William Gibson interview: Boing Boing exclusive


William Gibson's most recent novel, Zero History, was recently published (Cory called it an "exciting adventure that wakes you to the present-day's futurism").

I asked William a few questions by email. Here are his answers:

The paperback edition of your newest novel, Zero History, is out. Now that Kindle sales top both hardbound and paperback book sales on Amazon, it doesn't seem as important to have a paperback release. Or does it?

I think I bought a total of maybe four new hardcover novels, as an undergraduate, so I still think of the hardcover as a sort of word-of-mouth trailer for the mass market paperback. And I still see people expressing impatience, on Twitter, that a given title isn't out in paperback. Maybe Kindle et al aren't quite that evenly distributed yet.

What things are keeping your interest lately?


The sheer surreality of the Republican presidential primary, Libya, Iain Sinclair's monolithic ongoing anti-Olympics project (Hackney, That Rose Red Empire and now Ghost Milk), the "gray man" concept in personal security, the culture of personal aerial drones, parts of the United States as newly undeveloped sub-nations and the foreign outsourcing thereof…


How have your interests changed? By that, I mean, what used to interest you but now doesn't? And vice versa?


I don't really lose interest in things I've been very interested in, but there's limited room on the working face. 


Do you have a "daily carry?" If so, what are the things in it?

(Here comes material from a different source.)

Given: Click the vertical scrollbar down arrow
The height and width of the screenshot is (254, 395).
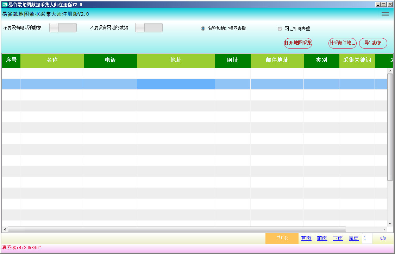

A very thin, almost weightless wallet, made of a material called Kuben (which is sort of like Dyneema but less fancy-looking) deployed in front pocket. (I had a walletectomy for a back issue; back-pocket carry is murder on the back, plus much less secure.) A steel-cable Muji keyring with keys and a SwissTech Utili-Key 6-in-1 tool (which looks like a key). A Montblanc roller-pen from before they become a luxury brand (I found one on eBay after reading Hiroshi Fujiwara's fascinating book Personal Effects).

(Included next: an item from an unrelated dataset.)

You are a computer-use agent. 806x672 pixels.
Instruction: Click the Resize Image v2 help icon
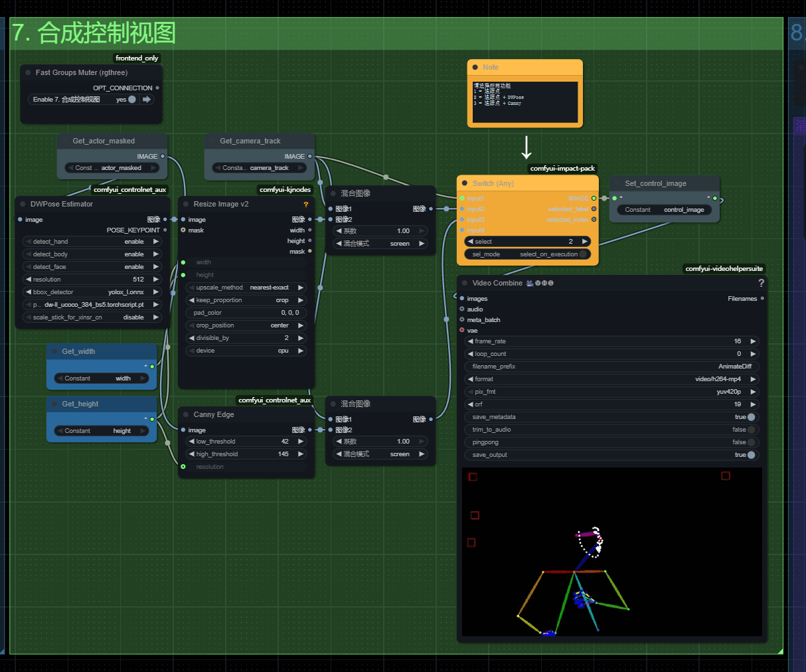click(306, 205)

What do you think of the DIY/Maker movement, with individuals now about to make 3D printed objects at home, and sharing 3D models for all sorts of things online?


My grandfather owned a small-town lumberyard, and old-fashioned hardware stores have always been among my very favorite retail environments. I grew up with the idea that most of the environment we actually inhabit is the result of human labor. Anyone who can make something really well, more or less from scratch, has my respect. So I see DIY/Maker activity as extremely healthy. I'm not sure that owning a machine that can make something more or less from scratch impresses me quite as much, but I have no personal experience of that yet.


What do you think of the way industrial design is going — for cars, electronics, medical devices, etc.


Generally, I like the way those things are looking, but it's a rare day I see anything new that I *really* like. I saw a photograph of Dieter Rams' basement workshop recently. Man alive. Would I have liked to be a fly on the wall in there.


I'm not going to ask you about any specific movie development projects you have cooking, but I have general question — Almost every fiction writer I know who has worked with the Hollywood movie industry has told me they hated the experience and hated the results. Has you experience been better?


Liking the Hollywood movie industry is like liking war. Some people do like war, though, and I've sometimes enjoyed my own experience of the Hollywood movie industry. People who haven't actually been there, been fully in it, with some paid role on which something actually depends, really have very little idea. One of the more oddly hellish things about it is that so many of its civilian consumers assume that they understand exactly how it all works. There's a huge subsidiary industry filmgoers pay to keep them convinced that they have insider knowledge, actual experience of the beast itself. They don't. 

You don't really get it until you're in a situation in which some entity has invested sixty or seventy million dollars in something and seems to be in the process of deciding that your creative input may be endangering that investment. It's an experience that will definitely get your fullest attention.


I enjoyed your recent essay in Scientific American titled, "Life in the Meta-City." Can you talk about why you wrote this?


Thanks. They asked me. And I suppose writing for Scientific American was a sort of bucket list item! Plus I have always been interested in cities.


You have a great Twitter feed. What are your feelings about reading and participating in social media?


Glad you enjoy it. I find it completely ludic, pure play. 

Twitter is really my only experience of social media, so far. I sometimes wonder what my life would have been like if I'd had access to some sort of agreeable social media in my early teens. I think I would really have liked it, so then I feel a little sorry for my younger self. Then I remember that all of that stuff might still be around, and I feel a huge relief that it isn't.


What do you worry about? I'm talking about loose nukes, global warming, economic meltdown, creeping fascism.

All of the above, and anything else in that general ballpark. As one does. Sometimes I remember that I evidently assumed that Ronald Reagan was probably about as weird as it was going to get; that that all seemed a bit over the top, a grave if semi-comic but blessedly temporary anomaly. That's scary.